(Exercício proposto 1): Devolva, sem nenhuma alteração, o trecho do texto sobre a música e as formas que vai de "Julga-se, de bom" até "de afrontamentos políticos.", incluindo este último.

(Texto extraído):
╭──
Perguntam-se os senhores o que significou ter percebido, através do acaso e do privilégio de uma amizade encontrada, um pouco do que acontecia na música há quase 30 anos? Eu era naquele momento apenas um transeunte retido pela afeição, por uma certa perturbação, pela curiosidade, pelo estranho sentimento de assistir àquilo de que não conseguia ser um contemporâneo. Era uma sorte: a música era então desertada pelos discursos do exterior.
A pintura, naquele tempo, induzia a falar; pelo menos a estética, a filosofia, a reflexão, o gosto —e a política, se tenho boa memória— julgavam-se no direito de dizer algo sobre ela e a tal se obrigavam como a um dever: Piero della Francesca, Veneza, Cézanne ou Braque. O silêncio, todavia, protegia a música, preservando sua insolência. O que era, sem dúvida, uma das grandes transformações da arte no século 20 permanecia fora do alcance para aquelas formas de reflexão que, ao nosso redor, haviam estabelecido seus quartéis, nos quais corríamos o risco de contrair nossos hábitos.
Assim como naquele tempo, não sou capaz agora de falar sobre a música. Sei apenas que o fato de ter adivinhado —e quase sempre pela meditação de outra pessoa— o que se passava no ambiente de Boulez fez com que me sentisse um estranho no mundo de pensamento em que eu fora formado, ao qual continuava a pertencer e que, para mim como para muitos outros, possuía ainda sua própria evidência. É melhor, talvez, que as coisas sejam assim: se eu tivesse tido ao meu redor os meios de compreender aquela experiência teria encontrado talvez apenas uma ocasião de repatriá-la para onde não seria o seu lugar.
Julga-se, de bom grado, que uma cultura se liga mais a seus valores do que a suas formas; que estas podem facilmente ser modificadas, abandonadas, retomadas; que somente o sentido se enraíza profundamente; significa isto desconhecer quanto espanto provocaram ou quanto ódio suscitaram as formas ao se desfazerem ou ao nascerem; significa desconhecer que se faz mais questão das maneiras de ver, de dizer, de fazer e de pensar do que daquilo que se vê, do que daquilo que se pensa, diz ou faz. O combate das formas, no Ocidente, foi tão encarniçado quanto o das idéias ou dos valores ou até mais. Mas as coisas, no século 20, tomaram uma feição singular: é o próprio "formal", é o trabalho reflexivo sobre o sistema das formas que se tornou o ponto mais importante. E um notável objeto de hostilidades morais, de debates estéticos e de afrontamentos políticos.
╰──
(Registros do conjunto):
╭──
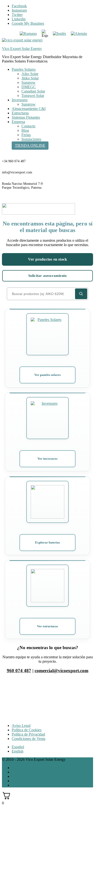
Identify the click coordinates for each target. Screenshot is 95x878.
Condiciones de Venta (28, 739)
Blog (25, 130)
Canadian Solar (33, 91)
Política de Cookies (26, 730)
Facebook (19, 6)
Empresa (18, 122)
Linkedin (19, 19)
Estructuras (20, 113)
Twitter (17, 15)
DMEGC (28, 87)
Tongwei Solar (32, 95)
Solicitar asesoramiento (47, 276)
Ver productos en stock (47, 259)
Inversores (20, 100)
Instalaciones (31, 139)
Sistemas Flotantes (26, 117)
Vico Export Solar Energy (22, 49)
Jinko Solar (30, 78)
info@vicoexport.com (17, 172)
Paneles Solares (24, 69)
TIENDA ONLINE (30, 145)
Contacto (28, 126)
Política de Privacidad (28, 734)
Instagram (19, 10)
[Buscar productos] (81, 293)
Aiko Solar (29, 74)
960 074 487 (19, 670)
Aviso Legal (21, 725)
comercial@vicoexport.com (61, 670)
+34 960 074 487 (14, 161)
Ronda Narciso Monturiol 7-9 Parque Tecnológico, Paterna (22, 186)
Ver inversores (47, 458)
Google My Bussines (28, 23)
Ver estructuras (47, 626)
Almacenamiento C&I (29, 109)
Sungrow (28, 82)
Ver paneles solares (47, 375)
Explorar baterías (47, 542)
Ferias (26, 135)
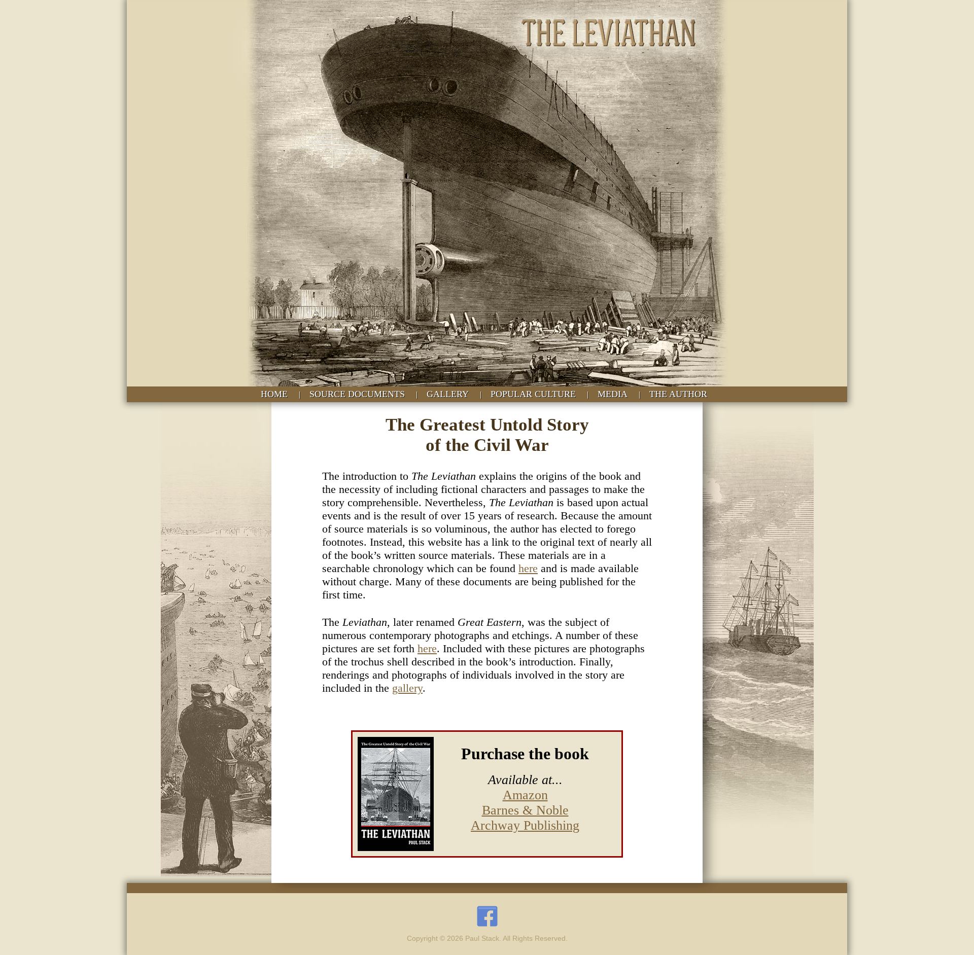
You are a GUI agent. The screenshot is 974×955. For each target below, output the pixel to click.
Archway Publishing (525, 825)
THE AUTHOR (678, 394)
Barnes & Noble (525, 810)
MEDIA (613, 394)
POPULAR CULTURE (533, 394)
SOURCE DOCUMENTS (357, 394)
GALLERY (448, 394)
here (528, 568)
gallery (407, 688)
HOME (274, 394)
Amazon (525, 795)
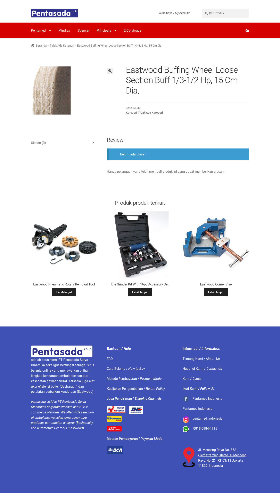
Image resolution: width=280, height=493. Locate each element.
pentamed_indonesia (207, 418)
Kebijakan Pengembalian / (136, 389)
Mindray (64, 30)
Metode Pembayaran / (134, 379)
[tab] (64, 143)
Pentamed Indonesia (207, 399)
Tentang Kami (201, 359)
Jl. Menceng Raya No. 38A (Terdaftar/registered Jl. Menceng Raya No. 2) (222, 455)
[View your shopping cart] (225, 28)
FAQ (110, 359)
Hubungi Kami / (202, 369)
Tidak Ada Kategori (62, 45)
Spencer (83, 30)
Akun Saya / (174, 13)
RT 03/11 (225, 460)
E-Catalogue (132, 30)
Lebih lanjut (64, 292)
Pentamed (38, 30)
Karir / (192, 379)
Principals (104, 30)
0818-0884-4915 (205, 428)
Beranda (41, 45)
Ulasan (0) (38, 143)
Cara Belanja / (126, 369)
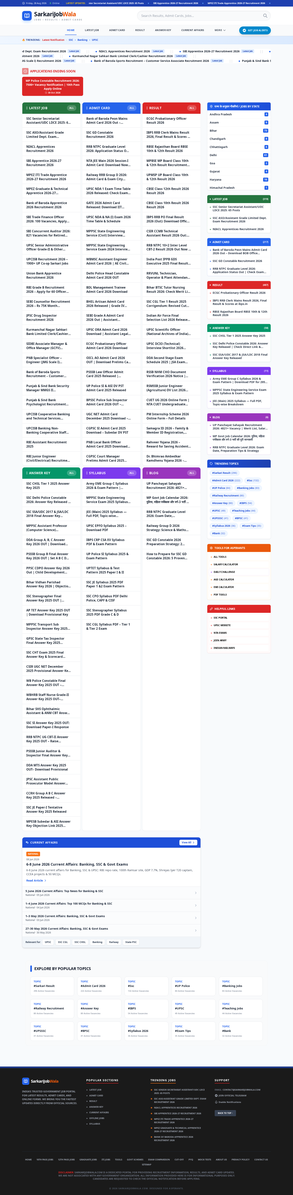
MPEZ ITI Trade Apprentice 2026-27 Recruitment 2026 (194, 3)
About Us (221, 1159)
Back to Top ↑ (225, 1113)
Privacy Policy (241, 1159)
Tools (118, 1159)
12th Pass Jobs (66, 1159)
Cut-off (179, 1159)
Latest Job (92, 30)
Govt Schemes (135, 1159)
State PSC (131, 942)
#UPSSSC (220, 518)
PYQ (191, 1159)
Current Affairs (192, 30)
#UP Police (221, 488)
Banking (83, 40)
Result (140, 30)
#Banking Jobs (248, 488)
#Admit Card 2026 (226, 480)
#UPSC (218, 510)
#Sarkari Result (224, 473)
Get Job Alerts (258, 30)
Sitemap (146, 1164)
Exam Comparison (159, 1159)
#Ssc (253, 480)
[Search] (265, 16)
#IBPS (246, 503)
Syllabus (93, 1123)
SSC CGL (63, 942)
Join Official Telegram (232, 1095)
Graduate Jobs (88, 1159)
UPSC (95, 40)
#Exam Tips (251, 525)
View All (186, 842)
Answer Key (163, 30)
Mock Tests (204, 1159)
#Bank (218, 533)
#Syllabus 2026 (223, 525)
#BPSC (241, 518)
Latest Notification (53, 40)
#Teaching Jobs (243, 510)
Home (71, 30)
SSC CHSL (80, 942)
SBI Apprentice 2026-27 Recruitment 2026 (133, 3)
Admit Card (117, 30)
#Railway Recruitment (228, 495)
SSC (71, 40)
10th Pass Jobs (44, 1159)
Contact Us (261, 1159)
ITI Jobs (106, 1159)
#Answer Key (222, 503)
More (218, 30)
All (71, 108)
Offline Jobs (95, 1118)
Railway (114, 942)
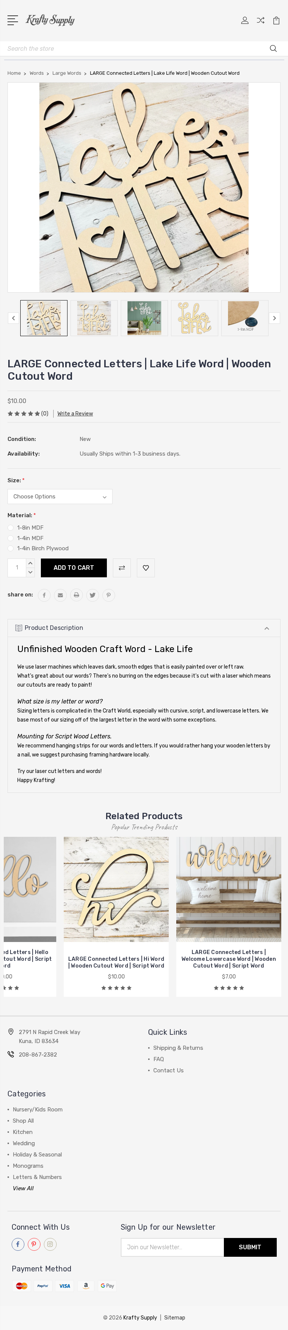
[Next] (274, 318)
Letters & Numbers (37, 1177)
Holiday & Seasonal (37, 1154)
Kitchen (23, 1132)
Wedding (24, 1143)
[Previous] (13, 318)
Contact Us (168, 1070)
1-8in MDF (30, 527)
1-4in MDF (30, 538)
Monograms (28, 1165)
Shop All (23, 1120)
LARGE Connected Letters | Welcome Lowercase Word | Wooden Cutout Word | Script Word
╰──
(Exercício proposto 2): Indique o número de linhas dos registros que contêm a palavra "target", distinguindo maiúsculas de minúsculas. Responda somente com o número.

(Resposta correta 1):
Julga-se, de bom grado, que uma cultura se liga mais a seus valores do que a suas formas; que estas podem facilmente ser modificadas, abandonadas, retomadas; que somente o sentido se enraíza profundamente; significa isto desconhecer quanto espanto provocaram ou quanto ódio suscitaram as formas ao se desfazerem ou ao nascerem; significa desconhecer que se faz mais questão das maneiras de ver, de dizer, de fazer e de pensar do que daquilo que se vê, do que daquilo que se pensa, diz ou faz. O combate das formas, no Ocidente, foi tão encarniçado quanto o das idéias ou dos valores ou até mais. Mas as coisas, no século 20, tomaram uma feição singular: é o próprio "formal", é o trabalho reflexivo sobre o sistema das formas que se tornou o ponto mais importante. E um notável objeto de hostilidades morais, de debates estéticos e de afrontamentos políticos.

(Resposta correta 2): 2